Data items:
+ + + + + + +
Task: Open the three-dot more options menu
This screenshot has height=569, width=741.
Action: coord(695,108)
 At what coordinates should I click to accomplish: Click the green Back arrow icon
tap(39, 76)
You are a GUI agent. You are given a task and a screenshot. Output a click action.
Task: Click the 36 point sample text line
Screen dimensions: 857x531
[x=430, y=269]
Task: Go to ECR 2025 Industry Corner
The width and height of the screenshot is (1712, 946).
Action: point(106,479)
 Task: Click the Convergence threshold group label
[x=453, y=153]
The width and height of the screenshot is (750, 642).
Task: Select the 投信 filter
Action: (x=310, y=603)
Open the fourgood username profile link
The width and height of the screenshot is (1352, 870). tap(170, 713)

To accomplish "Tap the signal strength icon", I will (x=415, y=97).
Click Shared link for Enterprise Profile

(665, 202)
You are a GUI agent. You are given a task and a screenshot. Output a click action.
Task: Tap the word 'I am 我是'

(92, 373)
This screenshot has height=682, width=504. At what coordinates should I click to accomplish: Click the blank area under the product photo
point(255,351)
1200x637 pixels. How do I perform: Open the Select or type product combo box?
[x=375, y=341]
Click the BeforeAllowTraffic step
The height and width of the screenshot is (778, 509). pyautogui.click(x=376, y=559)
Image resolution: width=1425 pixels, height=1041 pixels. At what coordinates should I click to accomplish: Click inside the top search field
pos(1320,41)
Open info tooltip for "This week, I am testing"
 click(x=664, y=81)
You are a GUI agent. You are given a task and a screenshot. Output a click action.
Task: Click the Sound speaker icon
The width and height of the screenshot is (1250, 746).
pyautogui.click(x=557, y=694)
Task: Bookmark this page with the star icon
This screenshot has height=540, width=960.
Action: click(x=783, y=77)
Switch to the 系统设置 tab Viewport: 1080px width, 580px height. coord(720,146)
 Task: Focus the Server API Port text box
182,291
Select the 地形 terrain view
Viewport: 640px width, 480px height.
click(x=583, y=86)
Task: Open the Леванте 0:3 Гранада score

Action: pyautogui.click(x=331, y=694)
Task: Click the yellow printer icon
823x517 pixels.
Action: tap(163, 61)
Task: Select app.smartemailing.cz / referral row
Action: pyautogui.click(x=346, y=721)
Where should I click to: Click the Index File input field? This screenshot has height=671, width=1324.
+ + + + + + +
▶ Prompt: Repeat the entries above exactly, from the first line through the line containing "Task: Go to ECR 2025 Industry Corner".

▶ Output of the exercise:
Task: Open the three-dot more options menu
This screenshot has height=569, width=741.
Action: coord(695,108)
 At what coordinates should I click to accomplish: Click the green Back arrow icon
tap(39, 76)
You are a GUI agent. You are given a task and a screenshot. Output a click action.
Task: Click the 36 point sample text line
Screen dimensions: 857x531
[x=430, y=269]
Task: Go to ECR 2025 Industry Corner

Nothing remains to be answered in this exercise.